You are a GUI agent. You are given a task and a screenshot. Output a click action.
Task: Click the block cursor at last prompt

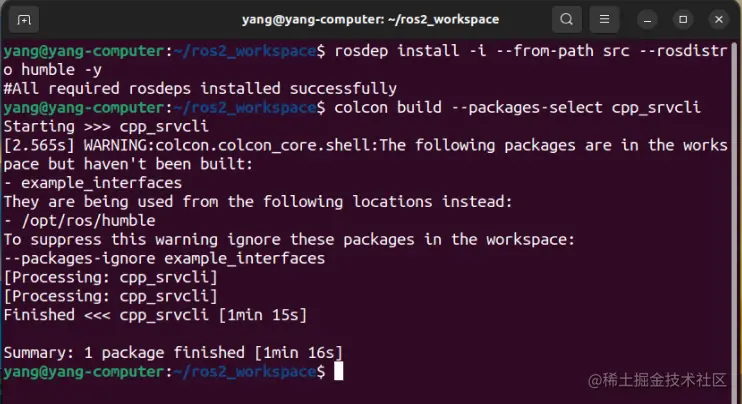pyautogui.click(x=338, y=371)
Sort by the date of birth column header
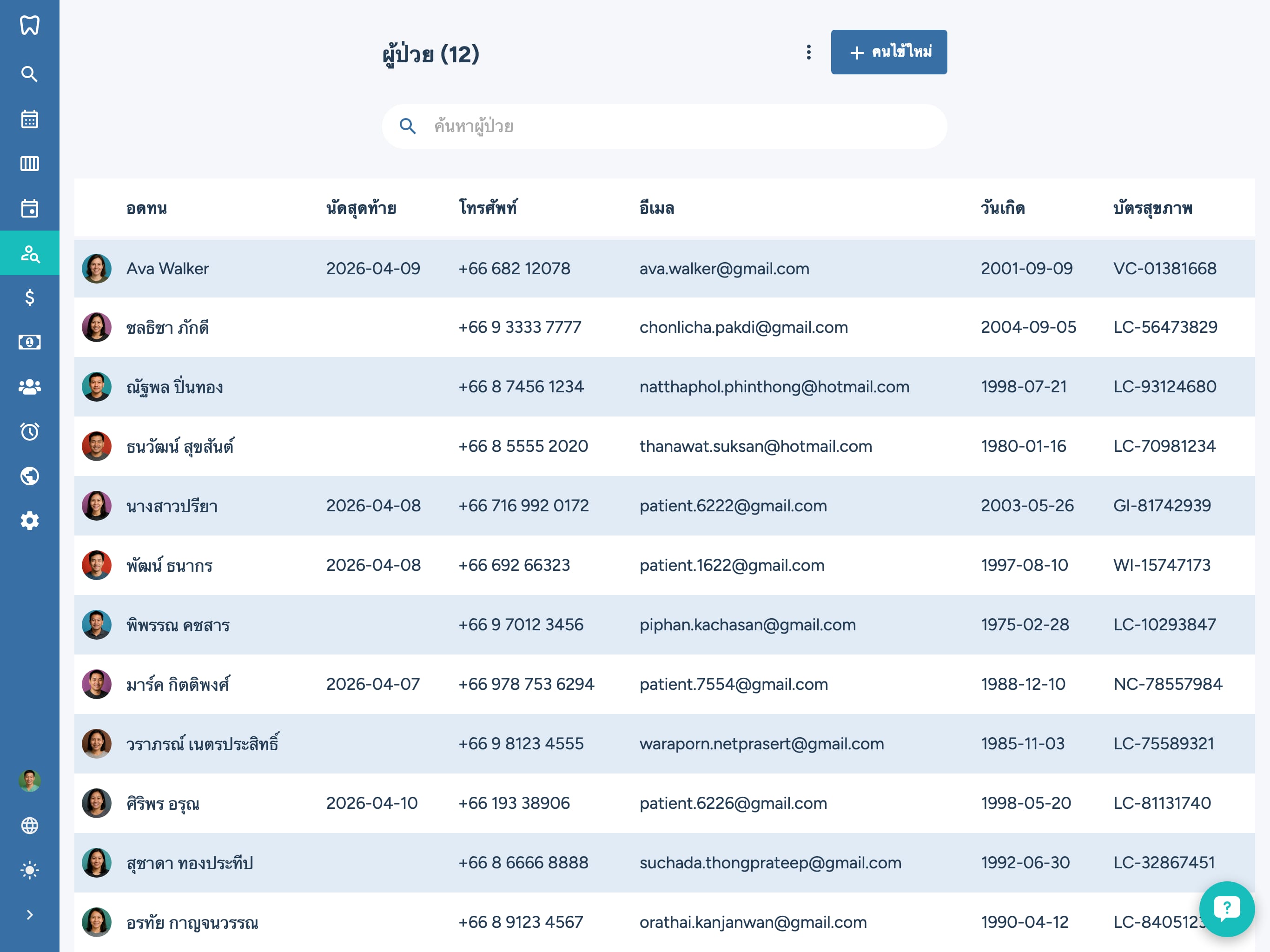 [x=1002, y=208]
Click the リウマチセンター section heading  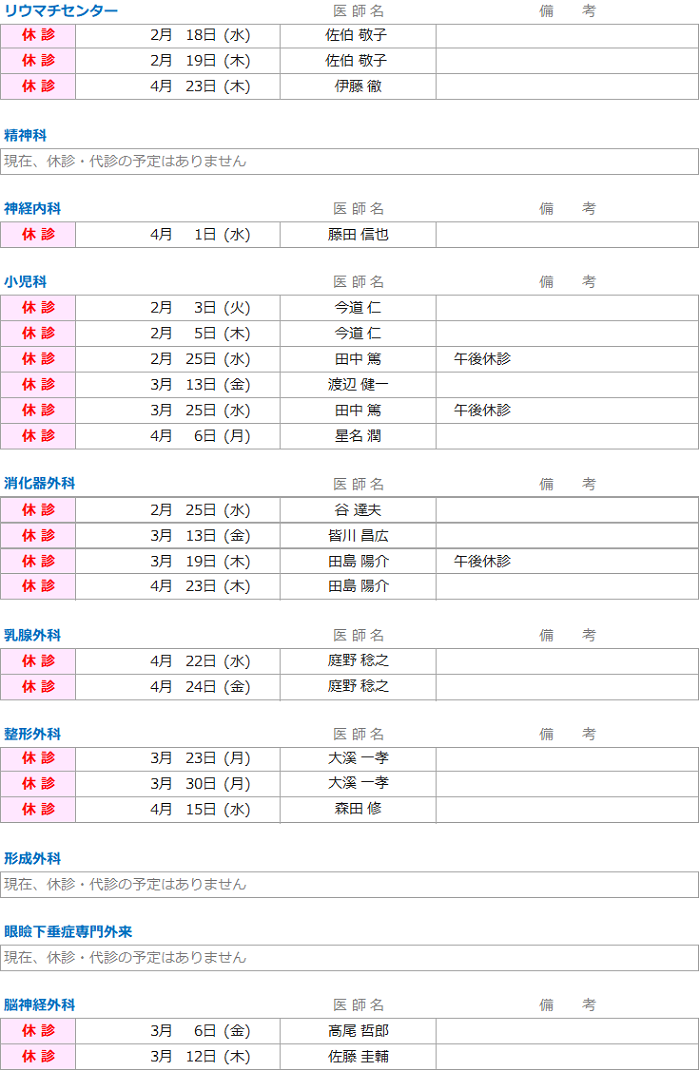61,11
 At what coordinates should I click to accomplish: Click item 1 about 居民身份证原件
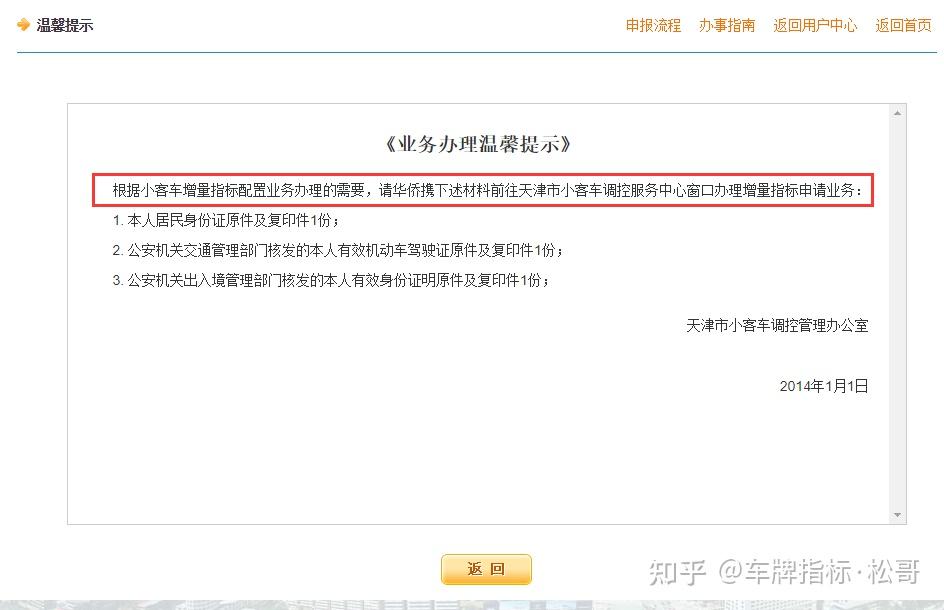tap(226, 220)
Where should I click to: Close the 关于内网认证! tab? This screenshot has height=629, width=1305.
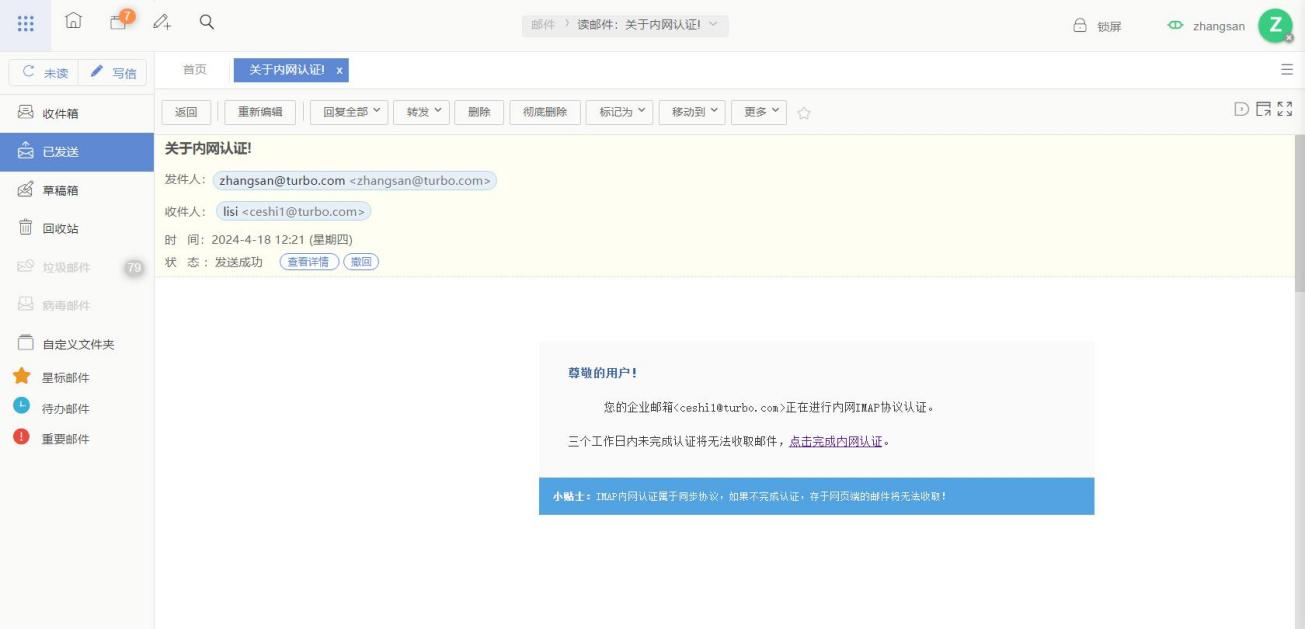tap(339, 70)
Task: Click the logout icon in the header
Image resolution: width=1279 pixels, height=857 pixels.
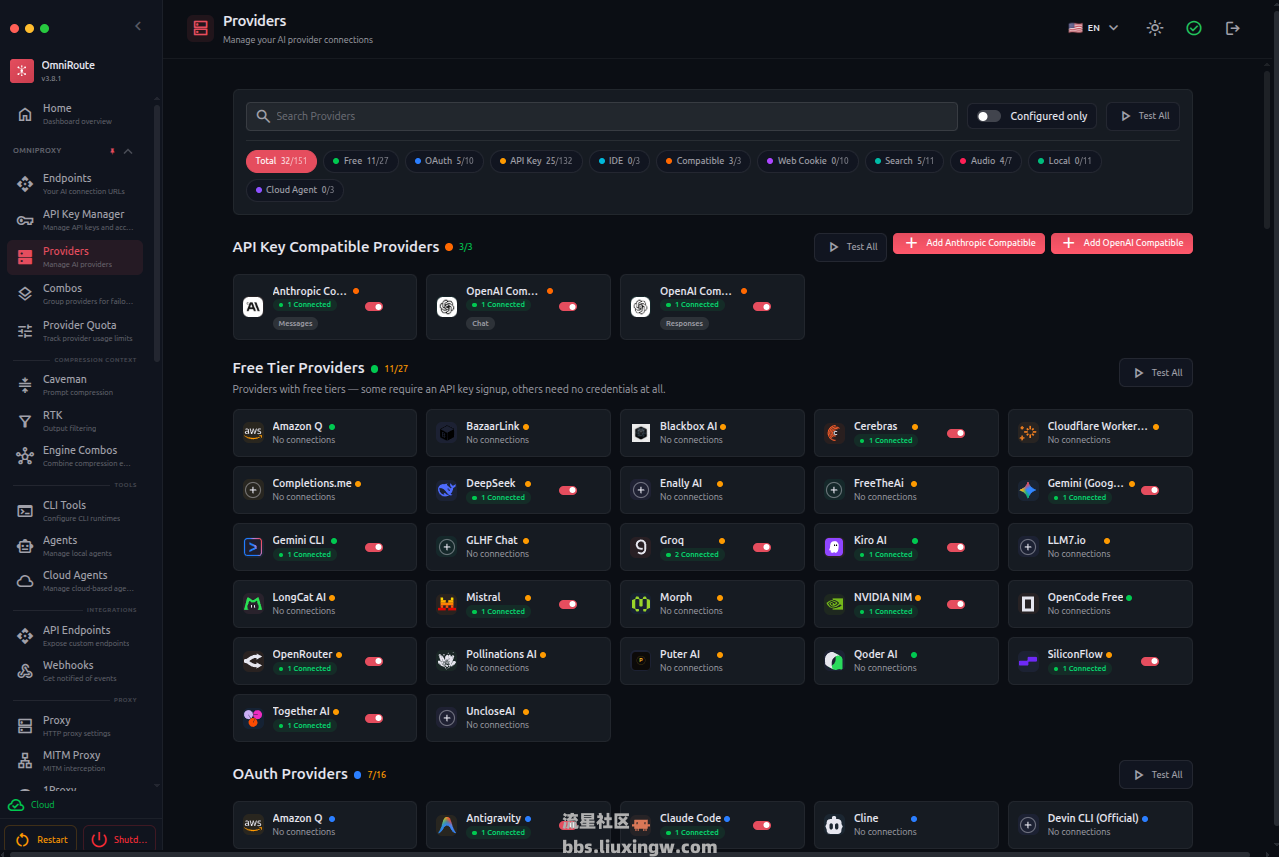Action: [1233, 28]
-=-=-
**PROBLEM:**
Restate word for word the lines from the one with "Where should I" to the end of the material, both included. Do not include the pictures.

**ANSWER:**
Where should I click to: Close the 关于内网认证! tab? This screenshot has height=629, width=1305.
tap(339, 70)
Task: Click the logout icon in the header
Image resolution: width=1279 pixels, height=857 pixels.
Action: [1233, 28]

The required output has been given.